TASK STATEMENT - Count the lines in the material below that contain the string "coordinates", treating uppercase and lowercase letters as different, and reply with only that number.

DATASET CONTENT -
[start]

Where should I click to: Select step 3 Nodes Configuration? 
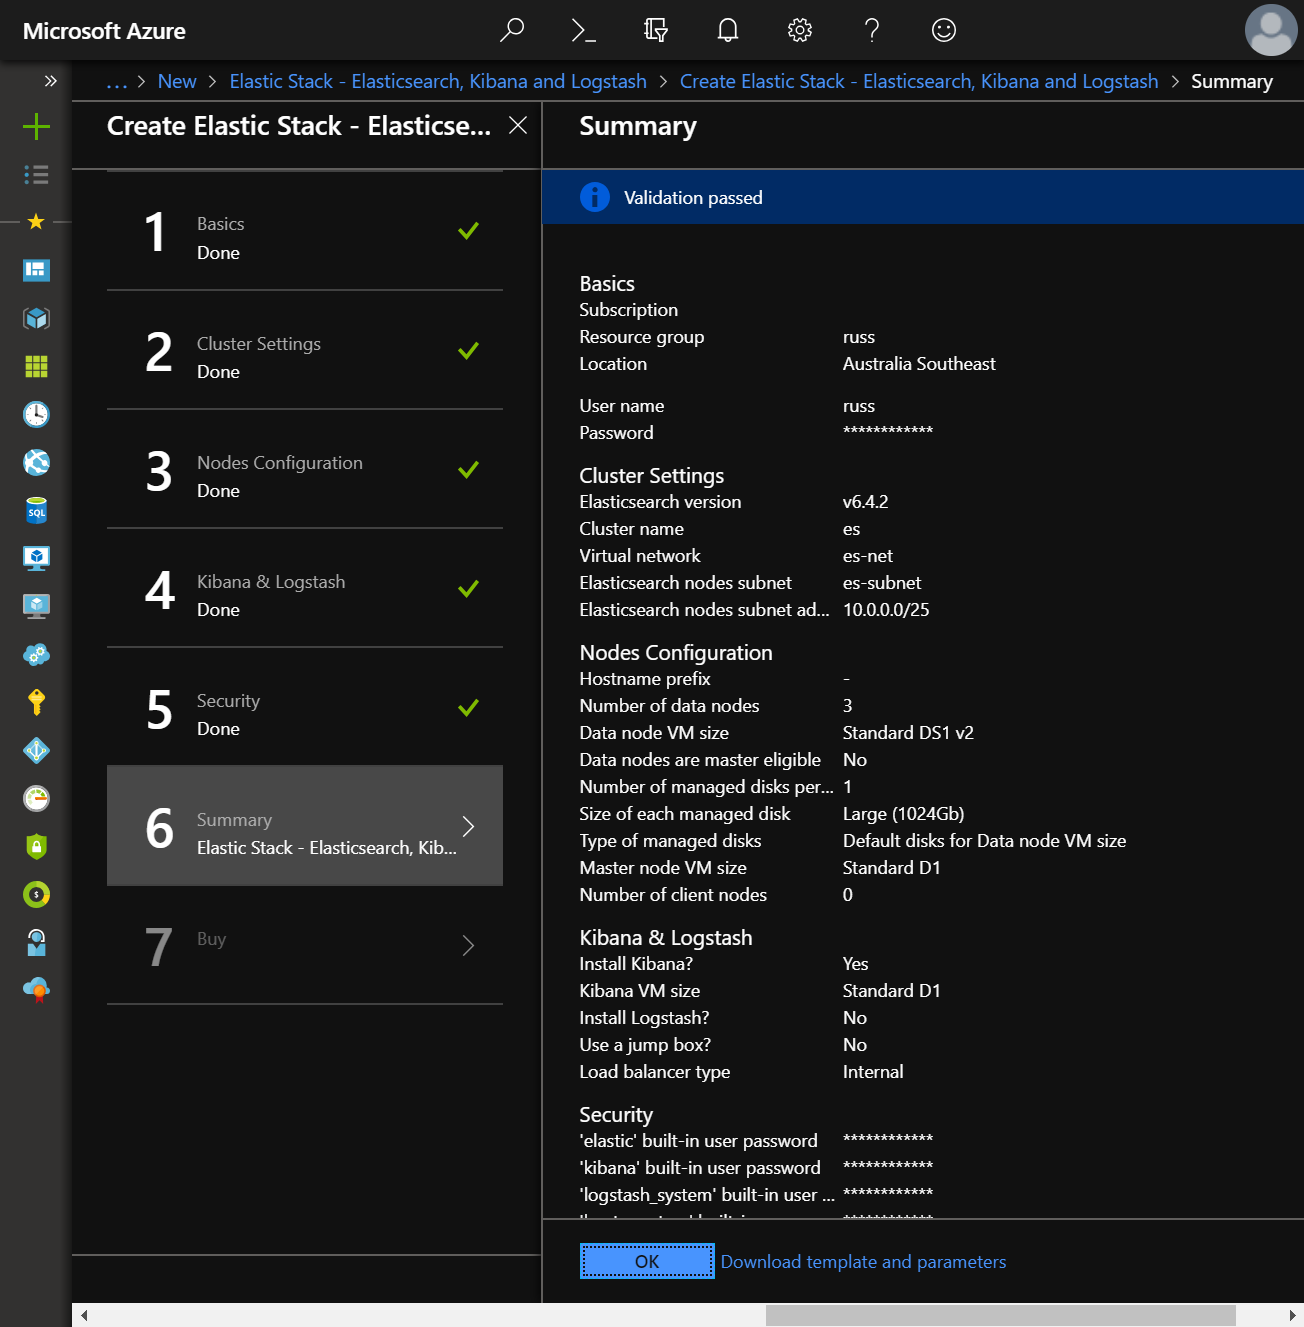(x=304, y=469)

[end]
[start]

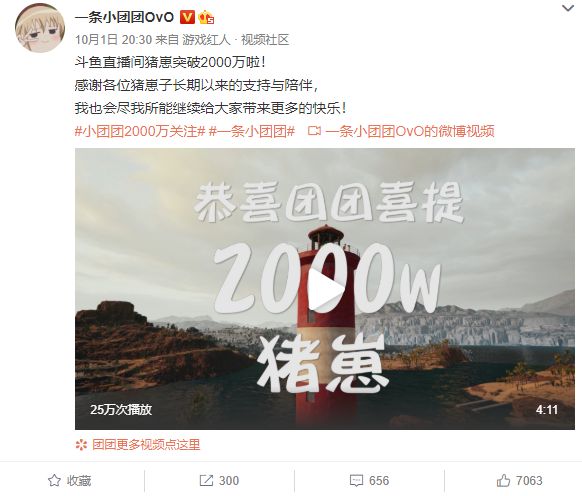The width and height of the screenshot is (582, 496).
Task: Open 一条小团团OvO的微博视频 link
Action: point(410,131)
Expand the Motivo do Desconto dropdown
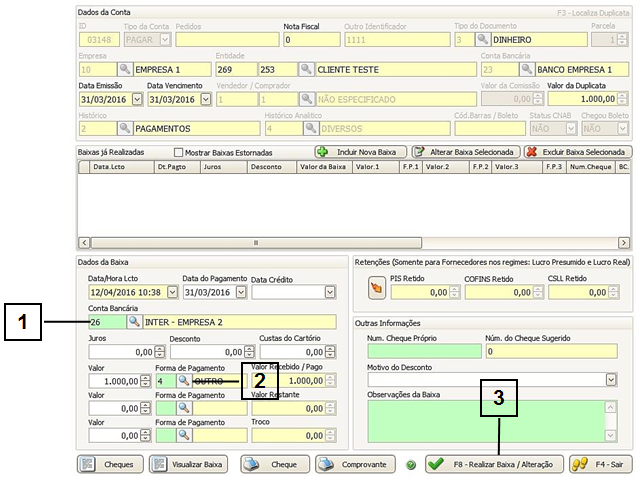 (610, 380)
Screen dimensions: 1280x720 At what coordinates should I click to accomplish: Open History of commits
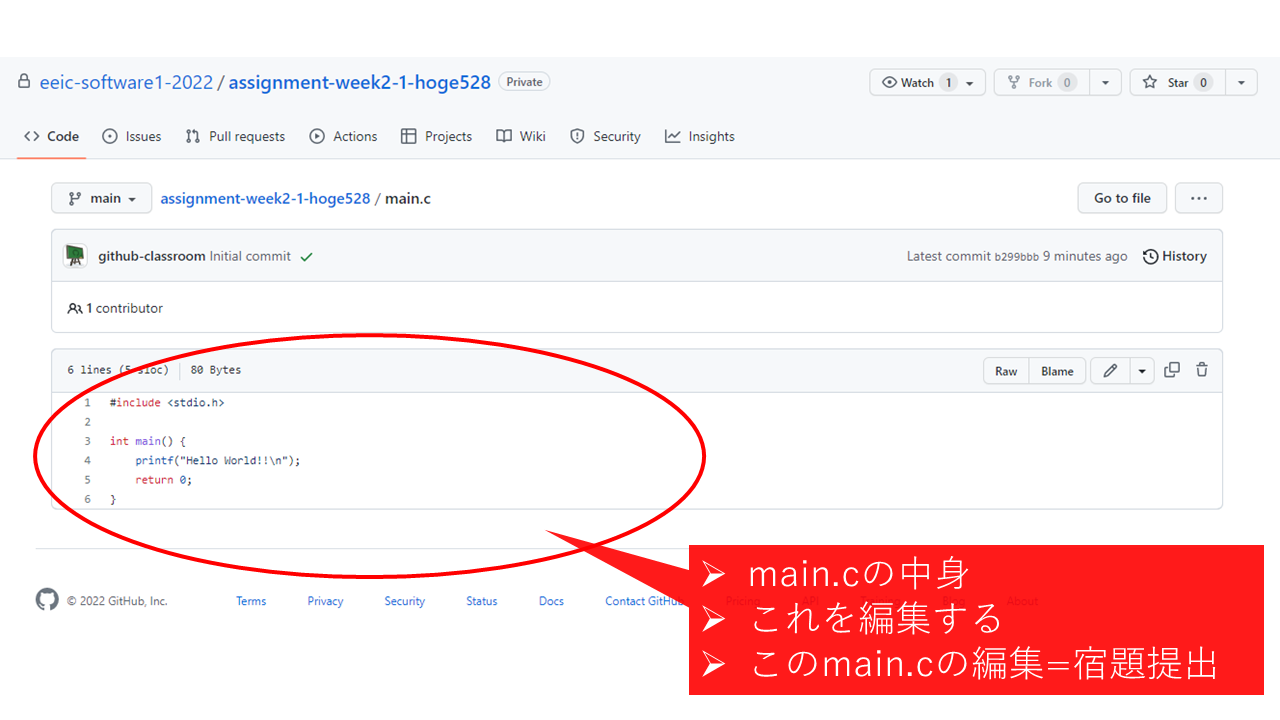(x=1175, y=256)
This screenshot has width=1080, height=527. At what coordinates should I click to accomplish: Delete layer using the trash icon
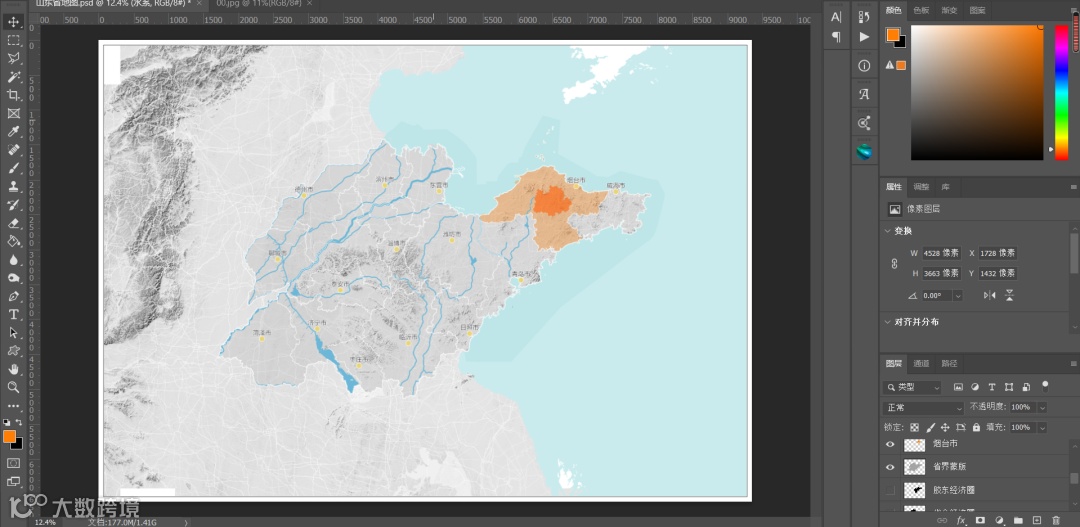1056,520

[end]

RESPONSE TO THE TASK - 2